*** Begin section ***
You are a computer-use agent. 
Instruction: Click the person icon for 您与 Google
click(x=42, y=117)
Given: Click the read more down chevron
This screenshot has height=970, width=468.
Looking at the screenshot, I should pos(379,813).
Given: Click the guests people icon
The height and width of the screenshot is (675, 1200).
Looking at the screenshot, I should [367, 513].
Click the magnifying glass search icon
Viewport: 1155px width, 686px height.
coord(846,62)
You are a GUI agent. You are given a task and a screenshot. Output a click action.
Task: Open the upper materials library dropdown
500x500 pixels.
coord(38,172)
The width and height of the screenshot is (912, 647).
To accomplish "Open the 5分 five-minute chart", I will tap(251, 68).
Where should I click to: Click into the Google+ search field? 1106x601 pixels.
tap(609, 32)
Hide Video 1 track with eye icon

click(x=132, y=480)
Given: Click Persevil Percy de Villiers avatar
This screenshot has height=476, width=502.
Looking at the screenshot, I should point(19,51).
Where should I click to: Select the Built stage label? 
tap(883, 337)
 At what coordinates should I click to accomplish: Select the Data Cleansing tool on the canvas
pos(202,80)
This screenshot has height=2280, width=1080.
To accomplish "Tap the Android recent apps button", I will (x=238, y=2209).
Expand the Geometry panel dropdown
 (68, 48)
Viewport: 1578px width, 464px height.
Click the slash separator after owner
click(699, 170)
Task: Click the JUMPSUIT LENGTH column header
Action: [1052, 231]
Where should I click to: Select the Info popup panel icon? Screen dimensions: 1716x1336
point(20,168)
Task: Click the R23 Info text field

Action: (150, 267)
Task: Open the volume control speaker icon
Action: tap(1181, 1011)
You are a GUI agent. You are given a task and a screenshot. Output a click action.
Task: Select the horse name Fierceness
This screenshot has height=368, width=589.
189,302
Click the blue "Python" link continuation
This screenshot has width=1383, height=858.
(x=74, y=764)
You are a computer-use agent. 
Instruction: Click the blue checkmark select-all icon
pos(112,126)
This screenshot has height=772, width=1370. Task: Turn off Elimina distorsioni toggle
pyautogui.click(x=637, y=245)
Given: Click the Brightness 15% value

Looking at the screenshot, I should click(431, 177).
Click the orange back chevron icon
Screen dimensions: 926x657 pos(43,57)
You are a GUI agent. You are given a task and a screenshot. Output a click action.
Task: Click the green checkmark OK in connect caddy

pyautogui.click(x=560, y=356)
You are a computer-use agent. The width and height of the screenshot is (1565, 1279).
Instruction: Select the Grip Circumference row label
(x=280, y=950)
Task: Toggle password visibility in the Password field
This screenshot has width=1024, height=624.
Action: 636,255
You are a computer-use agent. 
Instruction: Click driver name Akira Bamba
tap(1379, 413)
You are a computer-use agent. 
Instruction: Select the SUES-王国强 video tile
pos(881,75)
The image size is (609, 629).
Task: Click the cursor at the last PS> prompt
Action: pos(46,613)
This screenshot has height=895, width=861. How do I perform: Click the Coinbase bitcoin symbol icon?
*** End section ***
- [Requirement]
Exactly the lines from the one containing "Viewport: 1578px width, 464px height." through the end of the listing should be reproduced, both ends included and nothing more.

- [Solved exercise]
Viewport: 1578px width, 464px height.
Click the slash separator after owner
click(699, 170)
Task: Click the JUMPSUIT LENGTH column header
Action: [1052, 231]
Where should I click to: Select the Info popup panel icon? Screen dimensions: 1716x1336
point(20,168)
Task: Click the R23 Info text field

Action: (150, 267)
Task: Open the volume control speaker icon
Action: tap(1181, 1011)
You are a GUI agent. You are given a task and a screenshot. Output a click action.
Task: Select the horse name Fierceness
This screenshot has height=368, width=589.
189,302
Click the blue "Python" link continuation
This screenshot has width=1383, height=858.
(x=74, y=764)
You are a computer-use agent. 
Instruction: Click the blue checkmark select-all icon
pos(112,126)
This screenshot has height=772, width=1370. Task: Turn off Elimina distorsioni toggle
pyautogui.click(x=637, y=245)
Given: Click the Brightness 15% value

Looking at the screenshot, I should click(431, 177).
Click the orange back chevron icon
Screen dimensions: 926x657 pos(43,57)
You are a GUI agent. You are given a task and a screenshot. Output a click action.
Task: Click the green checkmark OK in connect caddy

pyautogui.click(x=560, y=356)
You are a computer-use agent. The width and height of the screenshot is (1565, 1279).
Instruction: Select the Grip Circumference row label
(x=280, y=950)
Task: Toggle password visibility in the Password field
This screenshot has width=1024, height=624.
Action: 636,255
You are a computer-use agent. 
Instruction: Click driver name Akira Bamba
tap(1379, 413)
You are a computer-use agent. 
Instruction: Select the SUES-王国强 video tile
pos(881,75)
The image size is (609, 629).
Task: Click the cursor at the last PS> prompt
Action: pos(46,613)
This screenshot has height=895, width=861. How do I perform: Click the Coinbase bitcoin symbol icon?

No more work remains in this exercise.